--- START ---

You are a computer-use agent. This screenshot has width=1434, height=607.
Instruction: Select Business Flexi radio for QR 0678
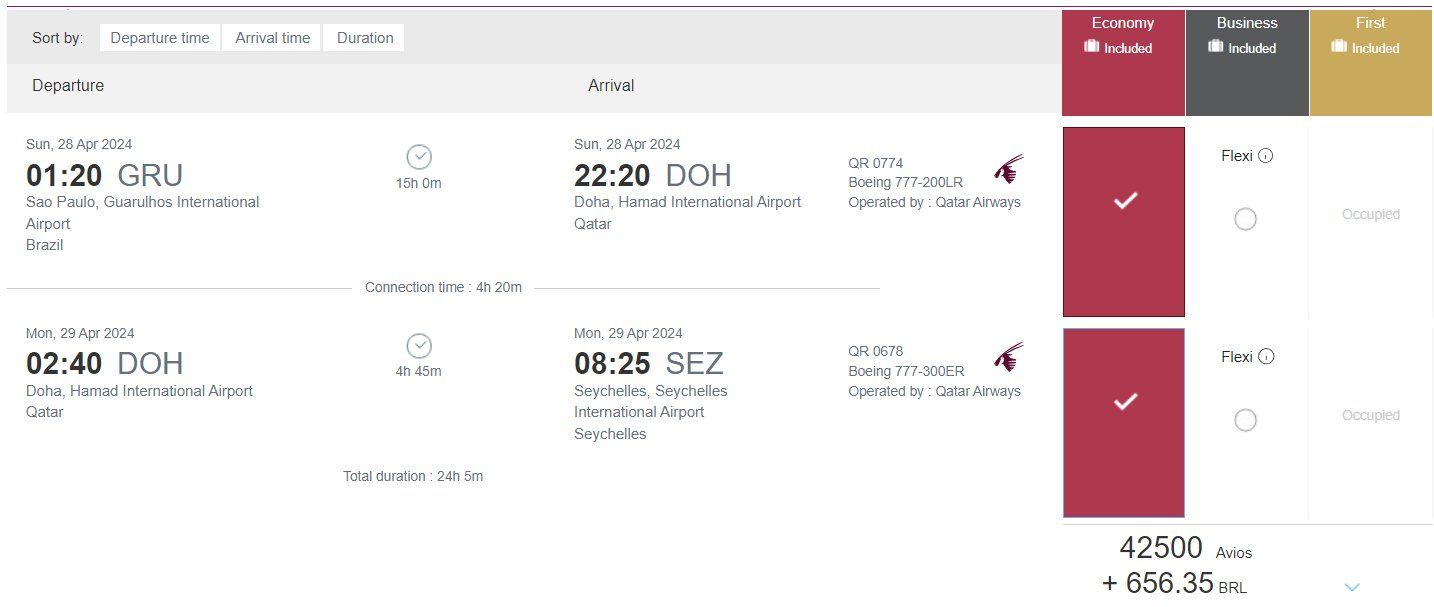pos(1245,420)
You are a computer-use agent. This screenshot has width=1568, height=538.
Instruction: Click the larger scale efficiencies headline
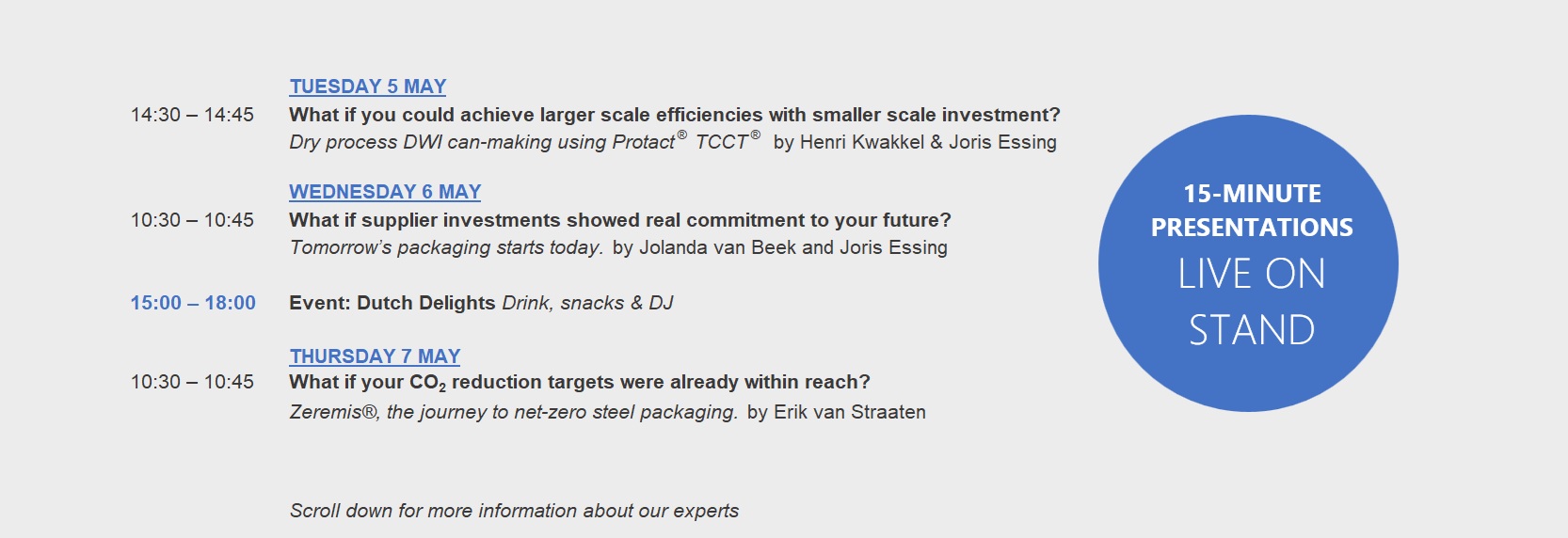click(x=674, y=115)
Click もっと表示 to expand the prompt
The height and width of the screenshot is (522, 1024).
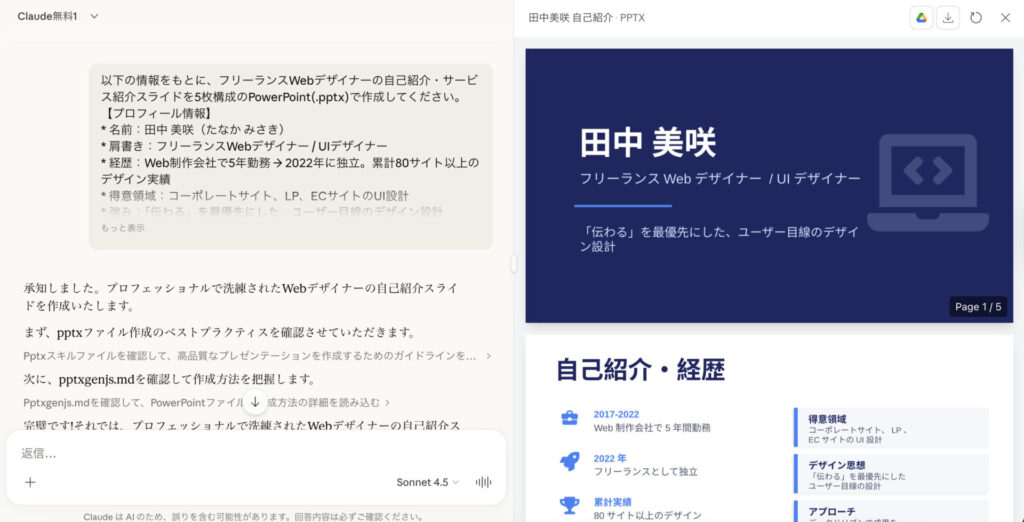pyautogui.click(x=122, y=228)
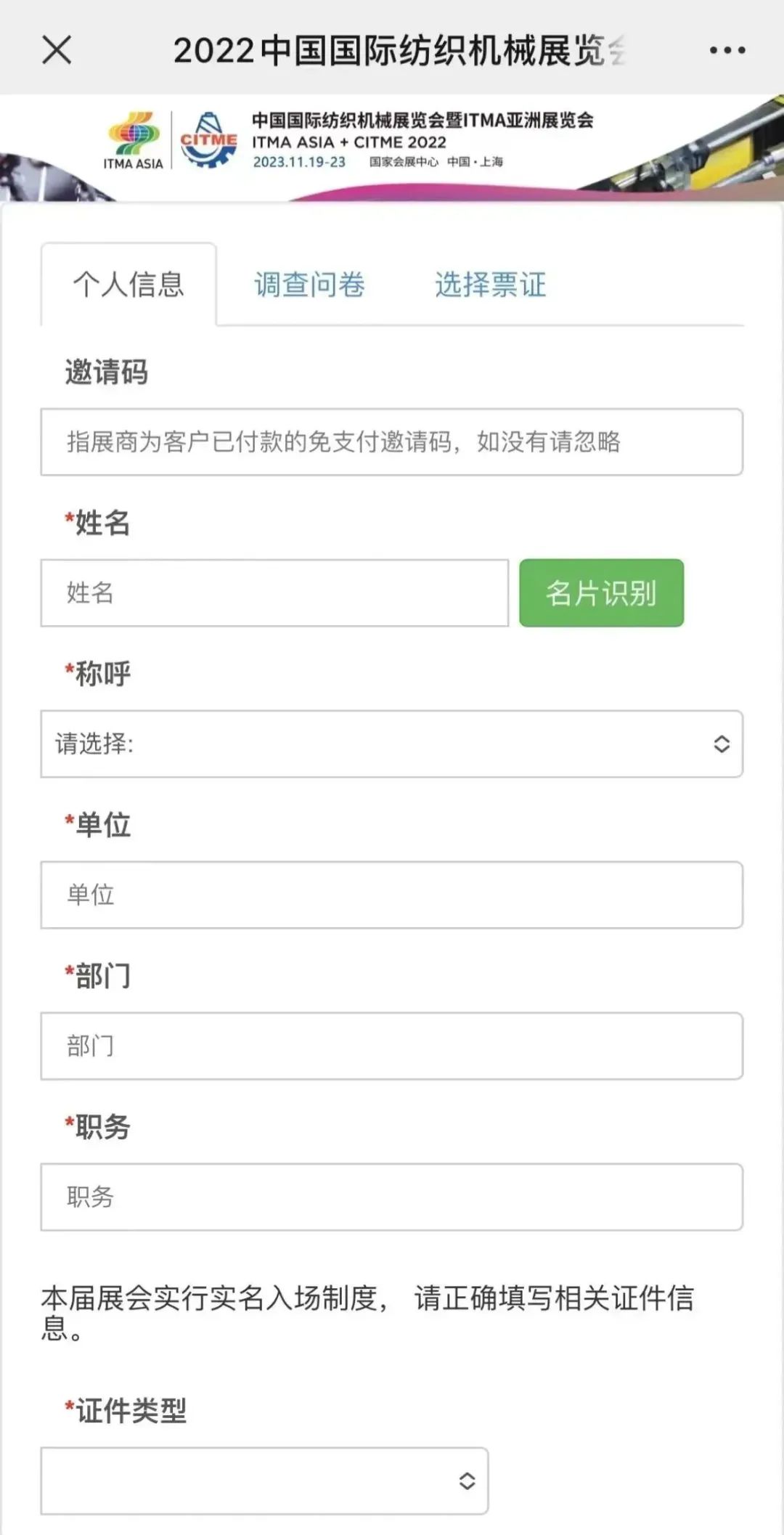Switch to the 调查问卷 tab
The height and width of the screenshot is (1535, 784).
click(309, 285)
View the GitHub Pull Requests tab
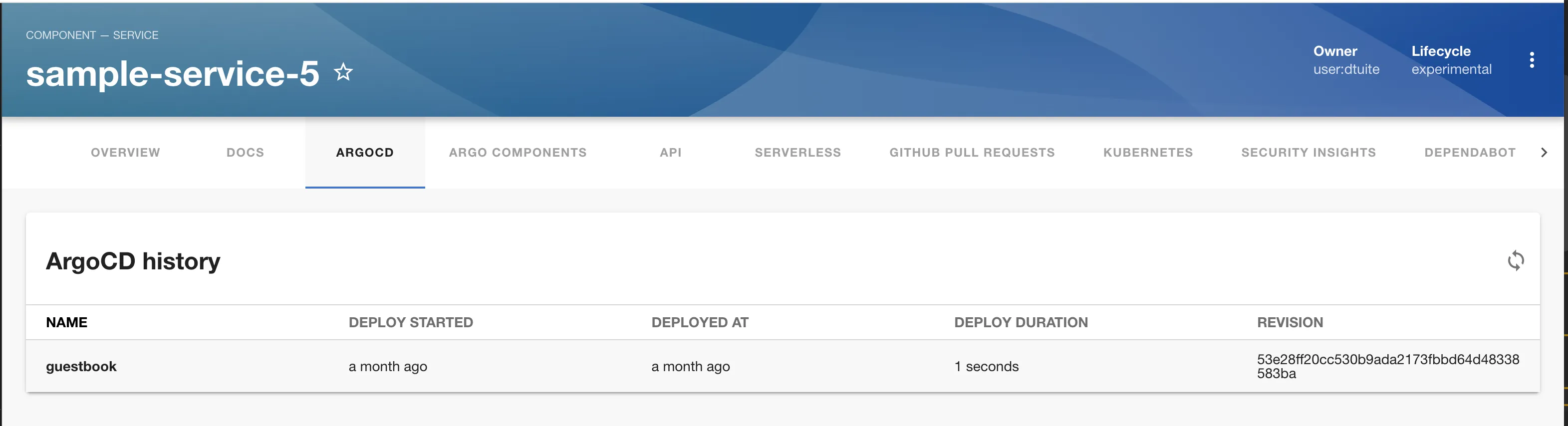The image size is (1568, 426). click(x=972, y=153)
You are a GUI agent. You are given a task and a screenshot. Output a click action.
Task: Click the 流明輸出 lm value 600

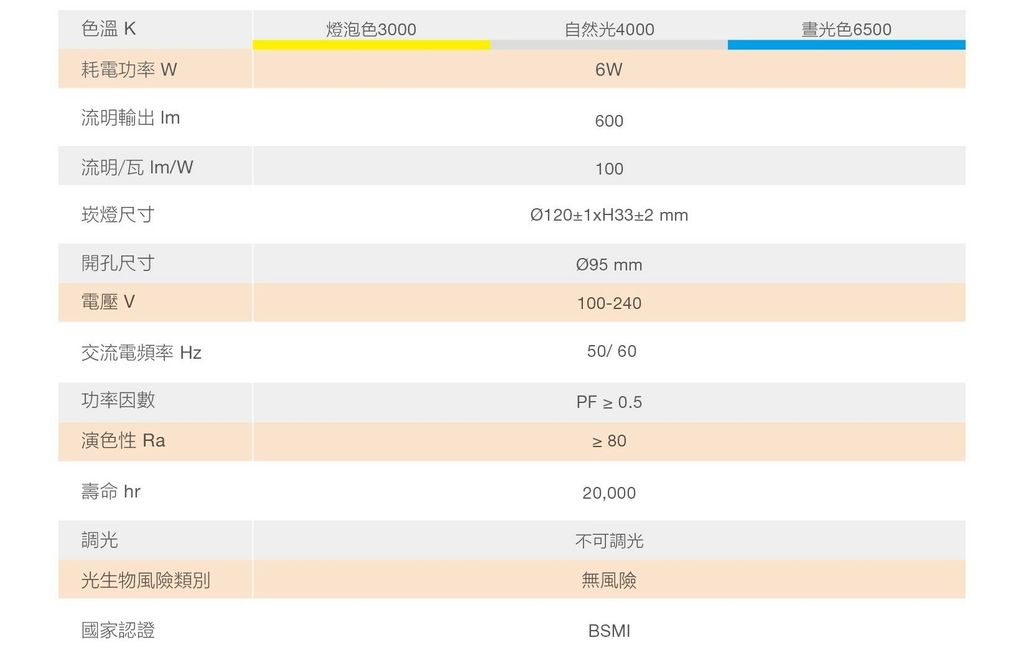[609, 121]
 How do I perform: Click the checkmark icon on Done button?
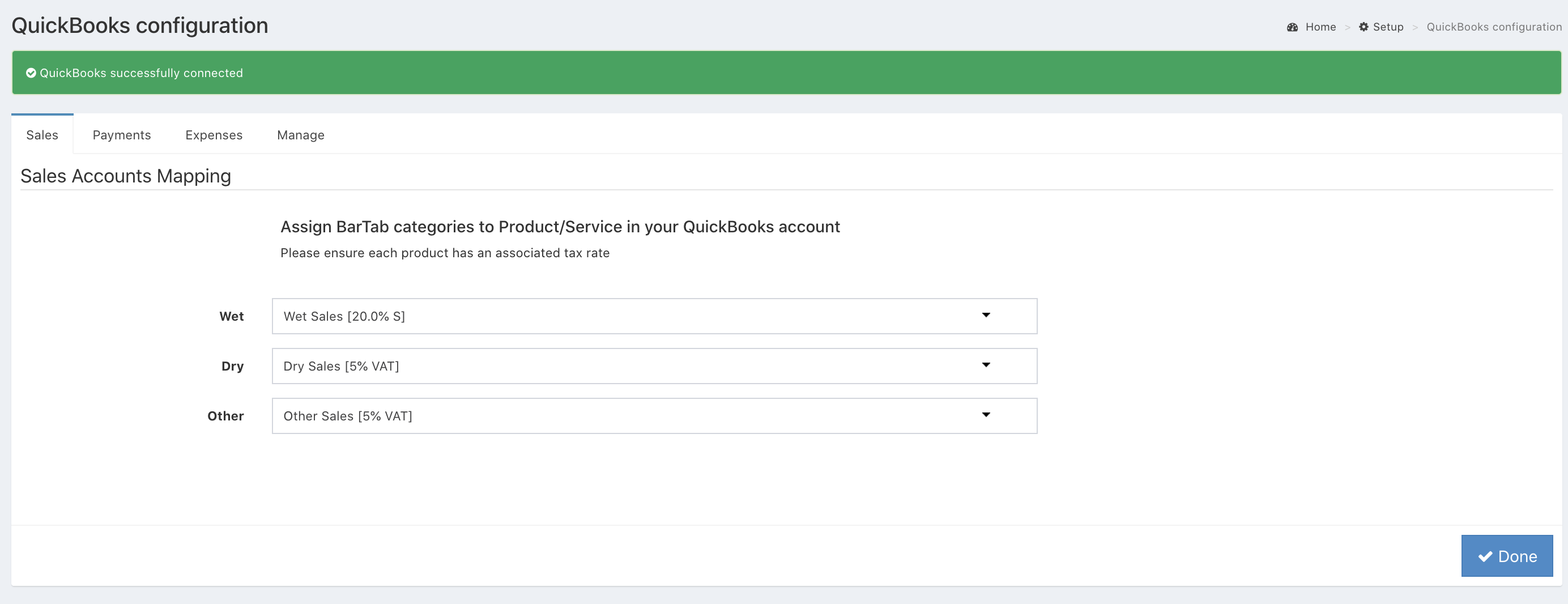pyautogui.click(x=1485, y=556)
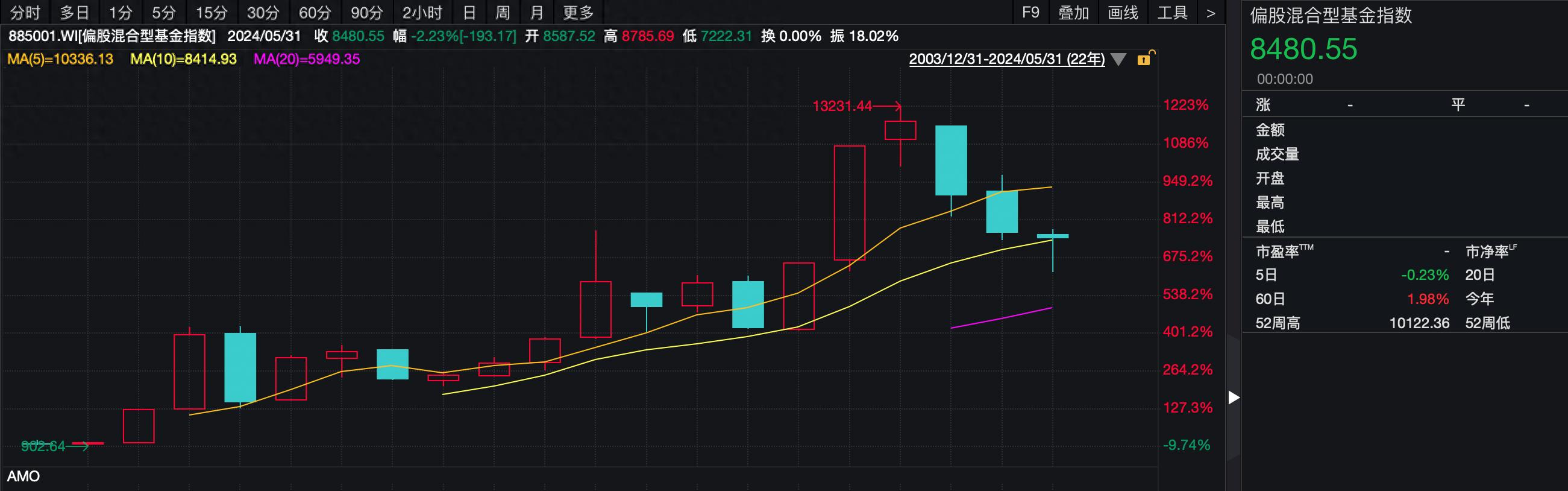Click the MA(20) magenta indicator label
Screen dimensions: 1568x491
[306, 59]
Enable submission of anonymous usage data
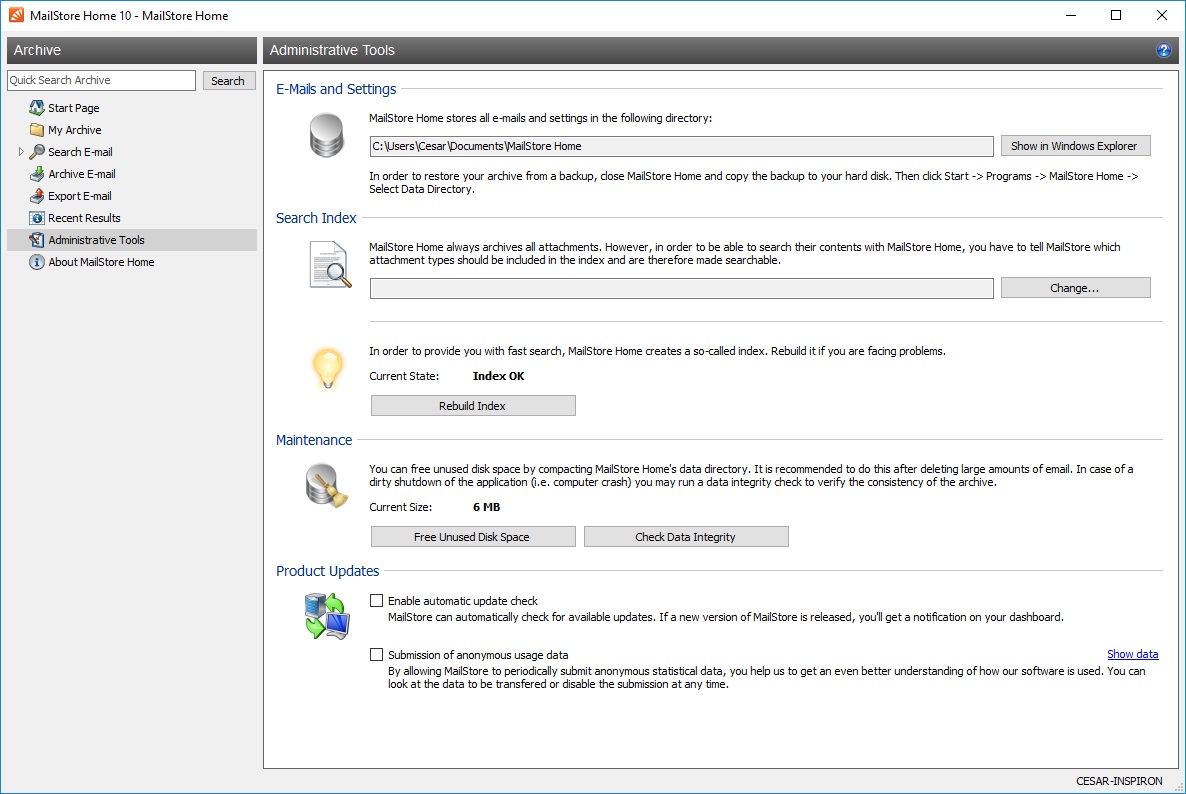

--- END ---

§ AIM OF THE EXERCISE
The material must be returned exactly, with its pictures omitted.

§ RESPONSE TO THIS TASK
You are a computer-use agent. This screenshot has width=1434, height=607.
Instruction: Select Business Flexi radio for QR 0678
pos(1245,420)
You are a computer-use agent. This screenshot has width=1568, height=538.
Instruction: Click the larger scale efficiencies headline
click(x=674, y=115)
Click もっと表示 to expand the prompt
The height and width of the screenshot is (522, 1024).
pyautogui.click(x=122, y=228)
Switch to the 调查问卷 tab
The height and width of the screenshot is (1535, 784).
click(309, 285)
View the GitHub Pull Requests tab
The image size is (1568, 426). click(x=972, y=153)
You are a GUI agent. You are given a task and a screenshot. Output a click action.
Task: Click the 流明輸出 lm value 600

[609, 121]
 How do I perform: Click the checkmark icon on Done button?
pyautogui.click(x=1485, y=556)
Click the MA(20) magenta indicator label
Screen dimensions: 1568x491
[306, 59]
Enable submission of anonymous usage data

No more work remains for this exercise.